The line grew longer with each toll of the bell.
Six. Seven.
The cathedral was filling. A procession of ash, silent and inexorable, moving toward the altar.
Michael pressed himself against a pillar, heart hammering. The shadows had nearly reached the ground now, stretching like black water toward his feet.
The Bell Stops
The eighth toll was the loudest of all. It cracked the air like thunder. Dust fell from the rafters, and Michael covered his ears, certain his skull would split apart.
And then—
Silence.
The bell was still. The shadows stopped dripping, frozen mid-reach. The procession halted mid-step, heads turning in unison toward Michael.
Every hollow gaze fixed on him.
One of the monks opened its mouth—not a mouth, but a cavern, stretching impossibly wide. And from within came no words, no chant, but the sound of the bell itself, impossibly loud, ringing out from inside its body.
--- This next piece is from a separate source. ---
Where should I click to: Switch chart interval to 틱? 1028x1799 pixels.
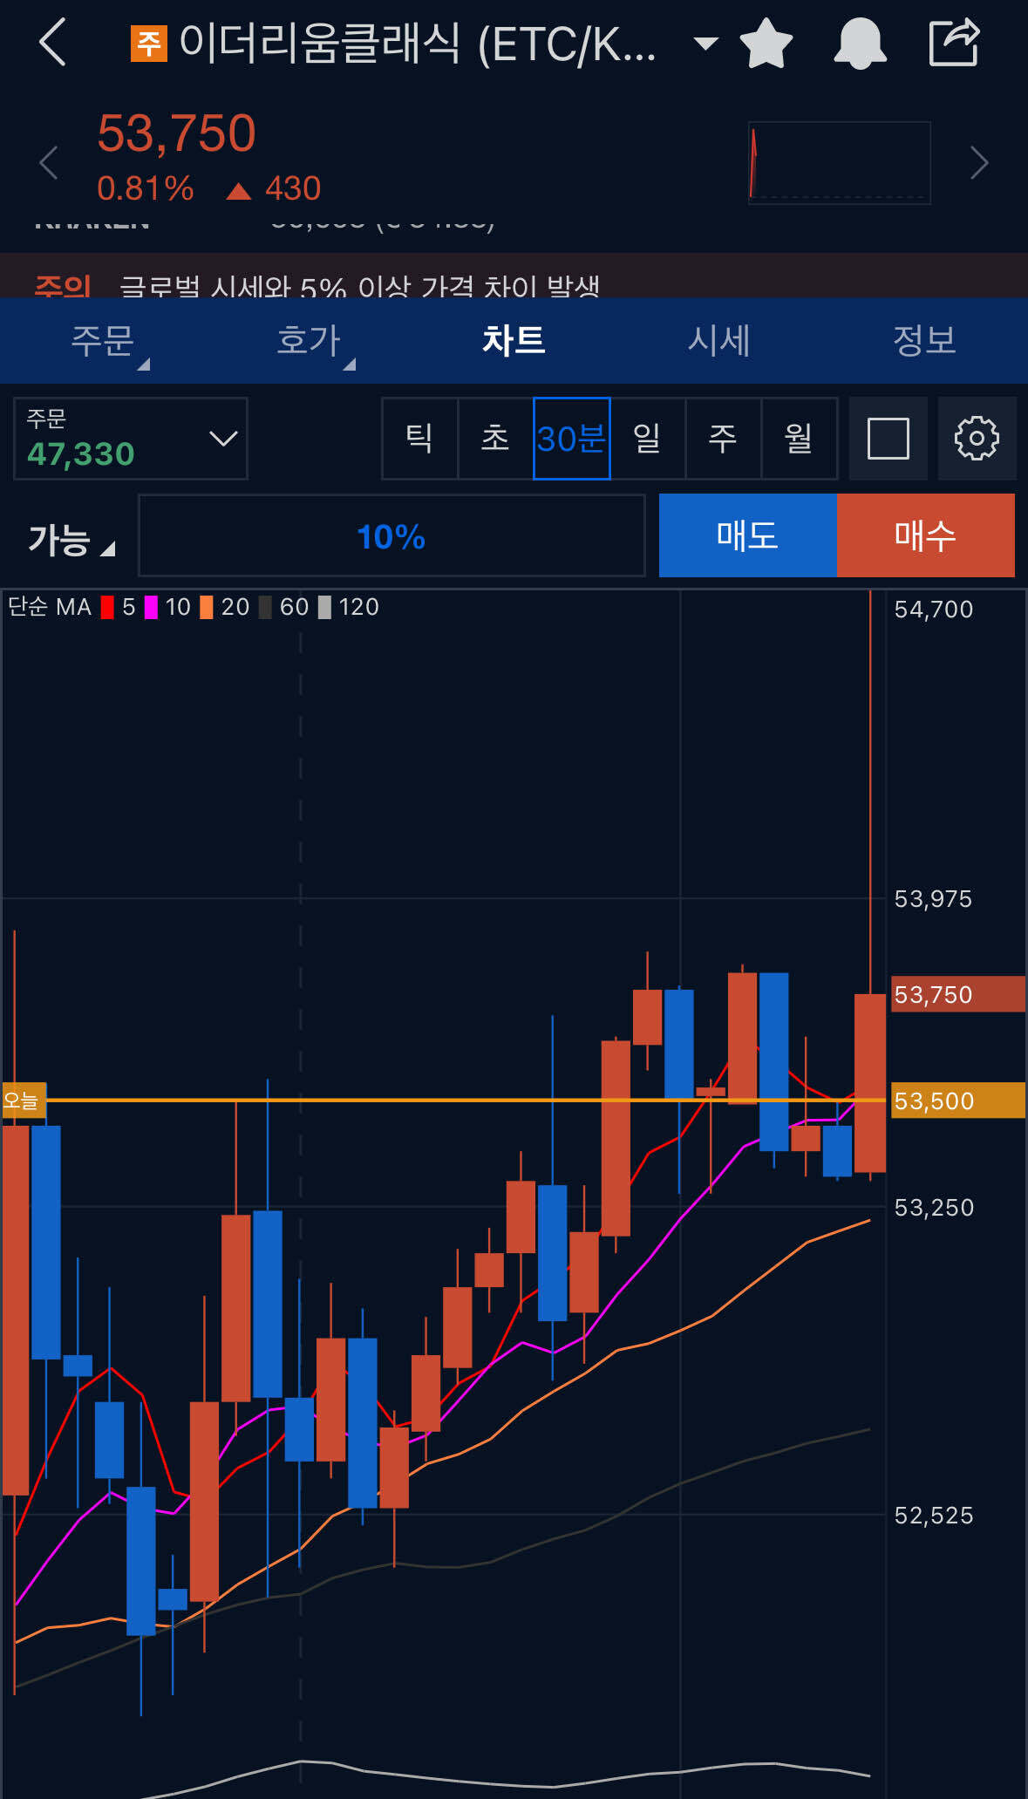[x=419, y=439]
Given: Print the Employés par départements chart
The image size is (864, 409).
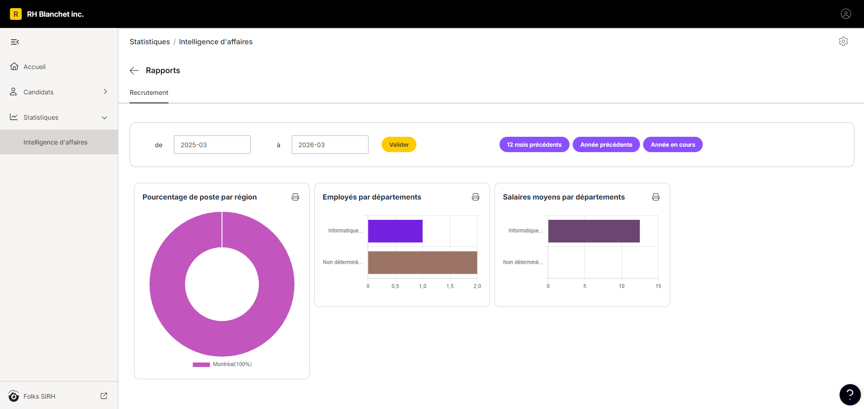Looking at the screenshot, I should coord(476,197).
The procession moved again. This time not toward the altar, but toward him.
The Flight
Michael ran. His footsteps thundered against the stone, echoing back a thousandfold as if a hundred men were fleeing beside him. The whispers rose to screams, battering his skull:
“He cannot leave. None can leave. The bell tolls for you.”
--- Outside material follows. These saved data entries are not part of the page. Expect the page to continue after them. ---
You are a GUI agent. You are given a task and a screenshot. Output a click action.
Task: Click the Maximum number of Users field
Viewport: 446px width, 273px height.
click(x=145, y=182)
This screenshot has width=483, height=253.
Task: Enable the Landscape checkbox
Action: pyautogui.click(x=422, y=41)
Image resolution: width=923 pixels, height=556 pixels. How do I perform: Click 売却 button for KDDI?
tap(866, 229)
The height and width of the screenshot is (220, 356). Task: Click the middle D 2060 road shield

Every door he reached was locked. Every archway bent back into the nave. The cathedral twisted itself around him, funneling him deeper into its throat.
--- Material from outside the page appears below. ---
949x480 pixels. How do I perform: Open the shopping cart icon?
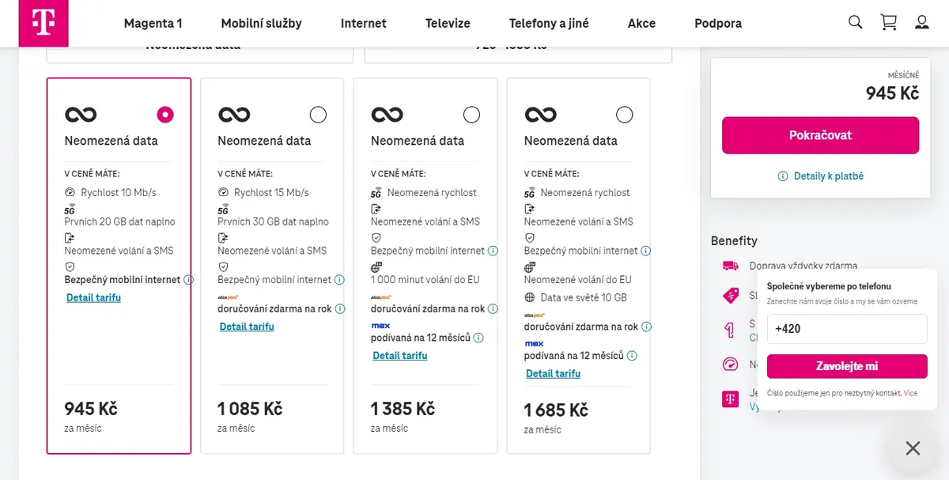point(889,22)
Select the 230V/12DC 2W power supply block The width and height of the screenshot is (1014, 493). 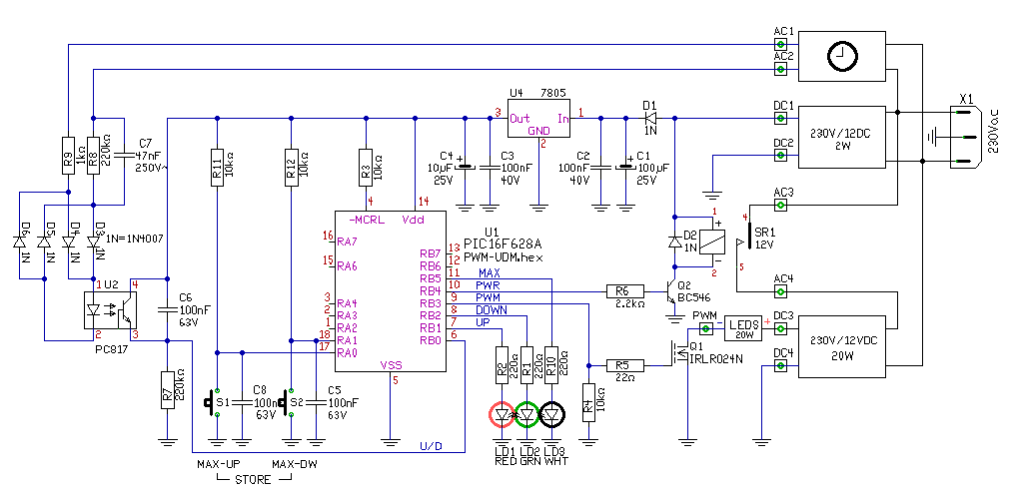point(842,137)
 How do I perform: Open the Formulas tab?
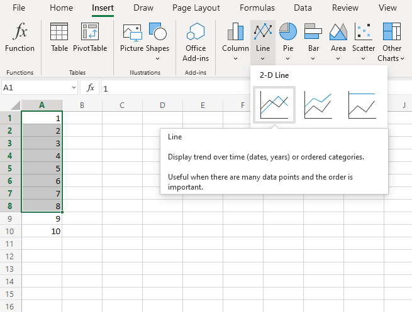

And still the bell rang—not above now, but inside him. He felt it vibrating in his ribs, shaking his heart with each beat.
The Ending of the Chapter
He collapsed at last before the altar, gasping, clutching at his chest. The procession closed in, shadows tightening their circle.
And then came the ninth toll.
The sound burst from his own mouth. Not a scream, not a word—only the bell.
The congregation of shadows bowed their heads as one.
Chapter Six – The Procession of Ash
When Michael opened his eyes, the cathedral was empty.
The monks, the beggars, the priests — gone. The whispers had stilled, and the bell no longer tolled. Only dust hung in the air, drifting in slow spirals like ash.
He dragged himself upright, shaking, listening.
From somewhere deep within the cathedral, beyond the walls and pillars, he heard it: footsteps. Many footsteps, shuffling in rhythm. They were moving away, down corridors he had never seen, fading deeper into the stone.
The air smelled faintly of burnt cloth and charred flesh.
Michael clutched at his chest. The echo of the bell still rang inside him, faint but insistent, like a second heartbeat.
He told himself it was over. The figures had left. He was alone.
Yet as he staggered toward the exit doors, he realised something that froze him in place.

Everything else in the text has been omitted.